Up-regulation of α2β1 integrin cell-surface expresssion protects A431 cells from epidermal growth factor-induced apoptosis

Abstract

High epidermal growth factor (EGF) concentration (10^–8 M) induces inhibition of A431 cell proliferation, resulting in part from an apoptotic process. For some cells escaping this process, proliferation was associated with a decrease in apoptosis. Moreover, these surviving cells displayed marked morphological changes consisting of filopodia formation and cell aggregation. Disrupting cell–cell contacts by lowering extracellular calcium concentration reversed the resistance process, suggesting that apoptosis protection by aggregation may involve intercellular adhesion and cell–cell survival signals probably mediated by calcium‐requiring molecules such as integrins. From a panel of integrins tested, only α2β1 integrin cell‐surface expression was up‐regulated after high apoptotic EGF treatment, and this up‐regulation was not observed under a growth‐stimulatory EGF concentration (10^–11 M).

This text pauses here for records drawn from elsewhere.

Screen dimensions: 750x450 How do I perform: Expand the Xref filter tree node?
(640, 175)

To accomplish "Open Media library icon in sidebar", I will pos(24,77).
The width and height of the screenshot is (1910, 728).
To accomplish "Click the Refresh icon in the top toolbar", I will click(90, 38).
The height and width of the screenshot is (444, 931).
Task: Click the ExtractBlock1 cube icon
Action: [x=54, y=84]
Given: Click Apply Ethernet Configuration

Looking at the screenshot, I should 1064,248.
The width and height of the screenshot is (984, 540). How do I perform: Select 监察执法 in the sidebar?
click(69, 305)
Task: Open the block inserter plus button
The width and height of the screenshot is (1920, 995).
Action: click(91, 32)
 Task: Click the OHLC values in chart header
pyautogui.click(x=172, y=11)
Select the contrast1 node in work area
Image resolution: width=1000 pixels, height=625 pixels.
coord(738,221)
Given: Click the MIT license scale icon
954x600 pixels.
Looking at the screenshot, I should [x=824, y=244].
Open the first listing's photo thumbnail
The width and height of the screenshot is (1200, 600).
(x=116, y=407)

Double‐labeling analysis (α2β1/DNA) implicated α2β1 integrin in the resistance process since 99% of cells that up‐regulated α2β1 integrin survived a high dose of EGF. Moreover, the involvement of α2β1 integrin up‐regulation in the survival of A431 cells that escape EGF‐induced apoptosis was verified using the blocking anti‐α2β1 integrin antibody, which was shown to decrease the survival of EGF‐stimulated cells. Furthermore, under our culture conditions, α2β1 integrin–dependent cell–cell adhesion can be inhibited without affecting other cell‐adhesive interactions, suggesting that α2β1 integrin is involved more directly in cell–cell interaction than in cell–substrate adhesion. Our results provide evidence that EGF‐induced up‐regulation of α2β1 integrin contributes to the enhancement of cell–cell adhesion, leading to cell aggregate formation, which permits the escape of A431 cells to EGF‐induced death by α2β1 integrin signaling. Int. J. Cancer 87:360–367, 2000.